How to complete this task
The answer is the set of lines that include "agent", copied from the data below.

Study material

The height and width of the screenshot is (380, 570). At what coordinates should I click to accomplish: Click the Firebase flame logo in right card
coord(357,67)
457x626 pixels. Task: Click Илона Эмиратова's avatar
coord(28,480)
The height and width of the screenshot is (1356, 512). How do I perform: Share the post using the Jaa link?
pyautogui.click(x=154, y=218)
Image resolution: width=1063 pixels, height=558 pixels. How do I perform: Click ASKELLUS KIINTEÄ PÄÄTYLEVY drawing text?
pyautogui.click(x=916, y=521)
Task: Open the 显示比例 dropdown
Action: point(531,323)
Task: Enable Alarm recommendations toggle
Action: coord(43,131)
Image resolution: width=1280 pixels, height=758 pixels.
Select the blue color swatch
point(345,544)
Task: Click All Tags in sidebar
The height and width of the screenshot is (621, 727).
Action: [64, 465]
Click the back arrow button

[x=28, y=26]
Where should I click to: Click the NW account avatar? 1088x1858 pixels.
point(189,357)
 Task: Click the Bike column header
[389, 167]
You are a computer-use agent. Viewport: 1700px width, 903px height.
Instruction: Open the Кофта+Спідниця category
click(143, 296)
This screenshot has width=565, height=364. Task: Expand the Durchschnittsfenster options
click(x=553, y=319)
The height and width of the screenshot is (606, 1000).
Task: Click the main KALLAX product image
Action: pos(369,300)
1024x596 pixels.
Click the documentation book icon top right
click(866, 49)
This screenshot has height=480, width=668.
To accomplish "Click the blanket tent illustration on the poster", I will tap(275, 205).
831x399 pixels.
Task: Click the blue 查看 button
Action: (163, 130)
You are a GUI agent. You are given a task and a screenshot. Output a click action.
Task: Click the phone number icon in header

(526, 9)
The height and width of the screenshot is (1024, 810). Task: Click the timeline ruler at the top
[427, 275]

Finished task
You are a computer-use agent. Viewport: 1700px width, 903px height.
You are a GUI agent. You are given a task and a screenshot. Output a click action.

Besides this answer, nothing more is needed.